Burundians in exile must return. It is [only] here that they can act
“They talk to us about normalisation, but I don’t see anything changing,” he says. “The interior minister publicly explains that political parties must function normally, but, at the grassroots level, the administration does everything it can to put obstacles in our way, refuses authorisations, prevents meetings from taking place…”
However, there is no question of going into exile in a neighbouring country or in Europe, like so many others, the leader of the CNL insists. “How can we claim to believe in democracy, in access to power through the ballot box, and not be on the playing field? Burundians in exile must return. It is [only] here that they can act”.
The 2025 legislative elections, which are already on everyone’s mind, seem likely to come down to a CNDD-FDD/CNL confrontation. This is why Agathon Rwasa’s movement is the focus of criticism and attacks from the majority camp.
“I have known him for a long time, he does excellent work in the Assembly committee, he is a courageous man,” Minister of Foreign Affairs Albert Shingir says when asked about the CNL leader. “But we have to be realistic: his electorate is not getting any younger; in 2025, his score will undoubtedly drop.
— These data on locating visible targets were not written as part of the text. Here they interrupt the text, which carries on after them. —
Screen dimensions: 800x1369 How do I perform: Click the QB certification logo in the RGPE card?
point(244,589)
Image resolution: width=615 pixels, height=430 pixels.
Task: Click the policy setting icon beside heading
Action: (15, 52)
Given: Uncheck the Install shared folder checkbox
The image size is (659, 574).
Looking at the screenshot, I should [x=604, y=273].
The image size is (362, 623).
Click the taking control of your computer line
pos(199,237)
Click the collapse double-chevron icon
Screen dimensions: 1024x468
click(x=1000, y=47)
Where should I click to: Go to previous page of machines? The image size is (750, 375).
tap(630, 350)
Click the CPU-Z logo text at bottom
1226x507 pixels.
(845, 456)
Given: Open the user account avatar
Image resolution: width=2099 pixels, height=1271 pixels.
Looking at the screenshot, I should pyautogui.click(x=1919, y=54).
And then, you can’t forget that he is a conservative, whose movement represents a fairly radical fringe of the Hutu far-right”.
The population is very young, many have never known anything other than the CNDD-FDD and do not accept these explanations
This kind of accusation is obviously contested by Rwasa himself, but is often used to discredit the CNL, the MSD or other opposition movements.
“The idea that the government is trying to impose is that the opposition parties are ethnic parties, and that, conversely, the CNDD-FDD is perfectly egalitarian, strictly applying quotas and making no difference between Hutus and Tutsis,” says a Burundian journalist. “It also tends to explain that all the country’s difficulties are a legacy of the former Tutsi government and UPRONA, but this discourse is less and less effective: the population is very young, many have never known anything other than the CNDD-FDD and do not accept these explanations.”
A change of hands in… 2034?
The real balance of power is between the different factions of the majority party rather than between the latter and its opposition. “‘Neva”, President Évariste Ndayishimiye, considered a moderate, regularly clashes with the hardliners in his camp – first and foremost Prime Minister Alain-Guillaume Bunyoni, and Gelase Daniel Ndabirabe, the president of the National Assembly – and he sometimes goes so far as to make the public aware of his difficulties.
Can these internal dissensions really play into the hands of the opposition, or even create the conditions for an alternative government? The hypothesis provokes only a fatalistic sigh from most opponents and observers, for whom the CNDD-FDD’s hold on power is as solid as it is durable.
“The party controls everything, including by force,” says Faustin Ndikumana, president of the association Parole et action pour le réveil des consciences et l’évolution des mentalités (Parcem).
“On the other hand, people are tired, they wanted to give Neva a chance, but they see that nothing is moving and no longer believe in the CNDD-FDD. I don’t think that the party will be able to hold on beyond a possible second term for Ndayishimiye. Which still takes us to 2034…”.
Hope for a cohabitation
For some, however, the constitutional revision adopted by referendum in 2018, by changing the rules, may bring a glimmer of hope to the opposition: it created the position of prime minister and abolished the principle of two vice-presidents (one Hutu, the other Tutsi), but also changed the threshold for the adoption of laws by the assembly and introduced a presidential term of seven years, while that of the deputies remains five years.
You talk about openness, about normalisation. Well, give us some proof of your good faith!
Will the decorrelation of the two elections encourage a rebalancing of powers, or even a cohabitation? Without really believing it yet, some hope so, like this human rights defender: “The CNDD-FDD is in the process of scuttling itself with unpopular measures. If I were the CNL, I would challenge the president directly and say to him: ‘You talk about openness, about normalisation. That’s fine. Well, give us some proof of your good faith!’”
More modestly, a Burundian journalist wonders about the conditions in which the 2025 legislative elections will take place: “Will there be foreign observers, and where will they come from? I think that the EAC (East African Community) countries will send some, perhaps also the AU (African Union), the SADC (Southern African Development Community)…That would already be progress. I have less faith in the presence of representatives from more distant countries, such as Europe. But who knows, there are still three years to go, things can still evolve.”